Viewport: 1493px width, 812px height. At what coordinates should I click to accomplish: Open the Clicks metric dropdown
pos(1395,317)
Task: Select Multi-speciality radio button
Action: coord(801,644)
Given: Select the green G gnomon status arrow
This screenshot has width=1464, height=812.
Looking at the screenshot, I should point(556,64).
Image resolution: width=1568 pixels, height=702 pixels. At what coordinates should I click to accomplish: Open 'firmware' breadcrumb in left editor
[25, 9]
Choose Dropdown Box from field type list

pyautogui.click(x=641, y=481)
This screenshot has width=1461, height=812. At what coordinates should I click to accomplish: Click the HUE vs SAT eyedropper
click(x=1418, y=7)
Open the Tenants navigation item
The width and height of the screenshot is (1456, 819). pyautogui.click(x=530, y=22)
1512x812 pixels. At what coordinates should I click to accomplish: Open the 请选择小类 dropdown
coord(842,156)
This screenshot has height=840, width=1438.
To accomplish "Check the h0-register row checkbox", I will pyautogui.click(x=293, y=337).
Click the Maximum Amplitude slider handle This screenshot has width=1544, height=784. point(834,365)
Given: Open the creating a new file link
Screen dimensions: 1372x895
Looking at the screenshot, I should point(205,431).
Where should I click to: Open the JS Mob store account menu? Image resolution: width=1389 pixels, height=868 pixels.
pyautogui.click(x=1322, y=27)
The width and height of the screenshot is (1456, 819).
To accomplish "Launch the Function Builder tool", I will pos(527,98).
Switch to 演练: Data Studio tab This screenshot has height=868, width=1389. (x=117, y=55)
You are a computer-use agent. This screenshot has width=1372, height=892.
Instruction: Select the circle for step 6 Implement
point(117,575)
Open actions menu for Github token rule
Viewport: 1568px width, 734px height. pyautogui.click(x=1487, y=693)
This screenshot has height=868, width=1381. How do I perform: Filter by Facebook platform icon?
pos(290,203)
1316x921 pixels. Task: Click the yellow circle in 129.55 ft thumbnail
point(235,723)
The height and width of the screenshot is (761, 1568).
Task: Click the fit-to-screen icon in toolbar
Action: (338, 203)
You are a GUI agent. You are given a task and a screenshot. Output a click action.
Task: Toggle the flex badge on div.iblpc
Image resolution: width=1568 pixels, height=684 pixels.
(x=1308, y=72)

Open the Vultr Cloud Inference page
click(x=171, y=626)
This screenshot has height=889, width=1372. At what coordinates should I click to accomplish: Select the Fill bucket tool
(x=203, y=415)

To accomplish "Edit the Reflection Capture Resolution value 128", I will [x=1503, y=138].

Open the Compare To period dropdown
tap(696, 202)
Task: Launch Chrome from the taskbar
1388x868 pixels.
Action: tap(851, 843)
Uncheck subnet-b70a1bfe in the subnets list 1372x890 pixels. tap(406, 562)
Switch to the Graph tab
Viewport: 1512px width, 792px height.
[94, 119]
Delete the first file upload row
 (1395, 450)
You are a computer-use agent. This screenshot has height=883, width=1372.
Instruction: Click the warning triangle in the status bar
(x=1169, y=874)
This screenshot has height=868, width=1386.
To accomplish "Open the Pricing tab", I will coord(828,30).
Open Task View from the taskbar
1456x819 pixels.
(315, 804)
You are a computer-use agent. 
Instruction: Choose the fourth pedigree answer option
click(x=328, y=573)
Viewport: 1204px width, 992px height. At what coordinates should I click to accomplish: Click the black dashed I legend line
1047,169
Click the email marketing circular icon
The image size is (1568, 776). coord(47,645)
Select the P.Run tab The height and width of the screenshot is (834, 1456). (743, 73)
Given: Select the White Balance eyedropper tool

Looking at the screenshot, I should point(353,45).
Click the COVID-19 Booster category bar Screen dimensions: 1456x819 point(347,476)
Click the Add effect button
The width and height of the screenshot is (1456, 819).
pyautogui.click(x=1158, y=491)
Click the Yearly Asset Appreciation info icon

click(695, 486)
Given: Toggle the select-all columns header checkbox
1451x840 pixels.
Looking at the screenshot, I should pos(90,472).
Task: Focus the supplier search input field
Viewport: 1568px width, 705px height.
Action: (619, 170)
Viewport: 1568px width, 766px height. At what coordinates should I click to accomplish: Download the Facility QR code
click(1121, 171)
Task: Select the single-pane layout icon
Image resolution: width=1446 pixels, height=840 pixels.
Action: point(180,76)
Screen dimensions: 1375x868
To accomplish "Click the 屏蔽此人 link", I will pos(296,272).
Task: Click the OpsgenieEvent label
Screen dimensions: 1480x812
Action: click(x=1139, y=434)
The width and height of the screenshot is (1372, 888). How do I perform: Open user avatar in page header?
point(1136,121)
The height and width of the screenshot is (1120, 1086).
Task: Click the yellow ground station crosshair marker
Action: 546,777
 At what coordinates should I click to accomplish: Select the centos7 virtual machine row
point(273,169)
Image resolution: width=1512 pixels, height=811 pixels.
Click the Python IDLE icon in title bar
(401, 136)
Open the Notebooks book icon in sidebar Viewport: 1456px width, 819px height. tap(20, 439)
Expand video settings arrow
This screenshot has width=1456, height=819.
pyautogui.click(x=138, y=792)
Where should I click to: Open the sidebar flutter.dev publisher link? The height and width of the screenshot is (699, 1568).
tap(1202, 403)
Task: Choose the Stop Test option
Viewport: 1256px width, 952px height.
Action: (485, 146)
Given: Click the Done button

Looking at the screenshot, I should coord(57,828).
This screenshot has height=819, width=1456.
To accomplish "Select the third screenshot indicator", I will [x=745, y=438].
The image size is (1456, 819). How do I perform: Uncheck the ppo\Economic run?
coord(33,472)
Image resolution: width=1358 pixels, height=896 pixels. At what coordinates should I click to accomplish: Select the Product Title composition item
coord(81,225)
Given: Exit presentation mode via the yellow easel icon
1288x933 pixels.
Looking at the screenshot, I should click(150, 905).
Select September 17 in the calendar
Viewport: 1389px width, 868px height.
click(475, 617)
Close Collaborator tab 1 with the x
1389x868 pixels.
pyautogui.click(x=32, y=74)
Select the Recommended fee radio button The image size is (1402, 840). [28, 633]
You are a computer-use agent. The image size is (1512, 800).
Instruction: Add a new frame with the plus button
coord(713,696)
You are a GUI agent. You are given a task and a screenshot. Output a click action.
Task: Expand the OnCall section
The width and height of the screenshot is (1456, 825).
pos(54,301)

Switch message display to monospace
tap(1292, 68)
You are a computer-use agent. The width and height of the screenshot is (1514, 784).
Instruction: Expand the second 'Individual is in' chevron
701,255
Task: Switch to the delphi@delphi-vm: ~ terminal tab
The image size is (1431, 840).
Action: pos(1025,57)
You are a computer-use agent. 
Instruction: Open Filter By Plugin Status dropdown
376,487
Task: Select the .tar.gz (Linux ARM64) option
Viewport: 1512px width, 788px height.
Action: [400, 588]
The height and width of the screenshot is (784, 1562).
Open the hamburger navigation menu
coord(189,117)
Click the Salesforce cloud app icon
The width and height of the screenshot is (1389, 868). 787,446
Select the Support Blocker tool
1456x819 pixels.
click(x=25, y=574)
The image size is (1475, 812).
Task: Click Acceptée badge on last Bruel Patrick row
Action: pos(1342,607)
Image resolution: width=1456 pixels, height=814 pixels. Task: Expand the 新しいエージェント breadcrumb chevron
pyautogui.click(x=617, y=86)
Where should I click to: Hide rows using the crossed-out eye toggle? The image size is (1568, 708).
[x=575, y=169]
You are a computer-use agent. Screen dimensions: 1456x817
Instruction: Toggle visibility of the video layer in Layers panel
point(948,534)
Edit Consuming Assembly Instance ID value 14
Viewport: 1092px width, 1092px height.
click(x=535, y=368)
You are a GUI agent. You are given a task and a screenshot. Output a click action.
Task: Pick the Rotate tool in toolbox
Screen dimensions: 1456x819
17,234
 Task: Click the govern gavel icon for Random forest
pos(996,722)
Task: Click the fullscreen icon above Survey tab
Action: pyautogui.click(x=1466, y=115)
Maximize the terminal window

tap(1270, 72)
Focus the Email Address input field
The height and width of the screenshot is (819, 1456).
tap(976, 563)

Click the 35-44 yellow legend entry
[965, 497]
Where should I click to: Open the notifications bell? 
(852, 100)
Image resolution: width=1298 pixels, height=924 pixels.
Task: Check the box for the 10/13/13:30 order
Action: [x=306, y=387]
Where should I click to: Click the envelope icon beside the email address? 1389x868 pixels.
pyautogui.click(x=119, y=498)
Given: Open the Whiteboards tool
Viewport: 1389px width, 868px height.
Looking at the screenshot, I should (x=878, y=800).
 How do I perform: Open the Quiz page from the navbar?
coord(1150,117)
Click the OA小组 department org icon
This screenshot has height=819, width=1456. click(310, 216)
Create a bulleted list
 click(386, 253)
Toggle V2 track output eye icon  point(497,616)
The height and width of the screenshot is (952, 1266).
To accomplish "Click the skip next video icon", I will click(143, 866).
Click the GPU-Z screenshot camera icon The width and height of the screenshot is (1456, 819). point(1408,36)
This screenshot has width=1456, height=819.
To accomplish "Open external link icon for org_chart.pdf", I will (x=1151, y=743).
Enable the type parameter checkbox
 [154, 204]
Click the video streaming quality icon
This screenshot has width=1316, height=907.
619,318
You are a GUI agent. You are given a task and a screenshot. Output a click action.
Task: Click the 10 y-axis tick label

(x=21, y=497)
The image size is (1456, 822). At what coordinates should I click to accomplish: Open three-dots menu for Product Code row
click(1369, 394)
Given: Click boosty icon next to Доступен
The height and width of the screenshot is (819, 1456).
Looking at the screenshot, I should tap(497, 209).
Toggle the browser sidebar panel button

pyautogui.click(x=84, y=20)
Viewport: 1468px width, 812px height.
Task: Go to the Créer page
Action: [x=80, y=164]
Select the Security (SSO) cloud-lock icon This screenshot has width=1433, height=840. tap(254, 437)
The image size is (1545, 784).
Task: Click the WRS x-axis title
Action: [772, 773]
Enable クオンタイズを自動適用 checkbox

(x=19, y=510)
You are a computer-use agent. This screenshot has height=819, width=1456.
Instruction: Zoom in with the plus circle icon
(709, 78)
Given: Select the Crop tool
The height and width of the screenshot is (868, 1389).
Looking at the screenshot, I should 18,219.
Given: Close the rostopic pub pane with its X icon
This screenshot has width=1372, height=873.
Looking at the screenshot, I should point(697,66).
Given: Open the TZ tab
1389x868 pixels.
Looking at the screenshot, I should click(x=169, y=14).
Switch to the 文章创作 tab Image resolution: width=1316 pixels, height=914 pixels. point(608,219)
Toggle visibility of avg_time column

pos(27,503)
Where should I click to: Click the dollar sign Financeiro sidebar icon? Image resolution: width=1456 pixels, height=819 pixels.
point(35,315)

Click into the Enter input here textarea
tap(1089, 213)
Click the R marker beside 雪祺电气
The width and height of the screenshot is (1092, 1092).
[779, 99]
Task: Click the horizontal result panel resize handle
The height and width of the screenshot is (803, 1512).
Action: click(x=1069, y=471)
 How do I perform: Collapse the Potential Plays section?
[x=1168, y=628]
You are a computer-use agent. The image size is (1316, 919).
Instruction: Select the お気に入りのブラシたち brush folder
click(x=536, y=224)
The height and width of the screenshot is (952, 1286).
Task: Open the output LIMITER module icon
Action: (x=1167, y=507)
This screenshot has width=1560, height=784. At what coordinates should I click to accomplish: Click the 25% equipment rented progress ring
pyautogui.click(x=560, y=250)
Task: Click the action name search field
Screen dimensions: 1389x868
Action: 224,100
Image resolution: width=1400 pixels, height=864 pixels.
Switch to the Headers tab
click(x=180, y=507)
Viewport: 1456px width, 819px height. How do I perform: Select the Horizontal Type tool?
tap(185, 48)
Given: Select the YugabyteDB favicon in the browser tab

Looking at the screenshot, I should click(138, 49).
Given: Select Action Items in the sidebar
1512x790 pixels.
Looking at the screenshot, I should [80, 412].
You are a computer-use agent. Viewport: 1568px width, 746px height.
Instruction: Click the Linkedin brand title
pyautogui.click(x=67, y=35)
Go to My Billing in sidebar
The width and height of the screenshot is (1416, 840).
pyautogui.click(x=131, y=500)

::::

### What needs to be done
Filter the entries above and return only the lines holding "Close".

### Written response
Close Collaborator tab 1 with the x
Given: Close the rostopic pub pane with its X icon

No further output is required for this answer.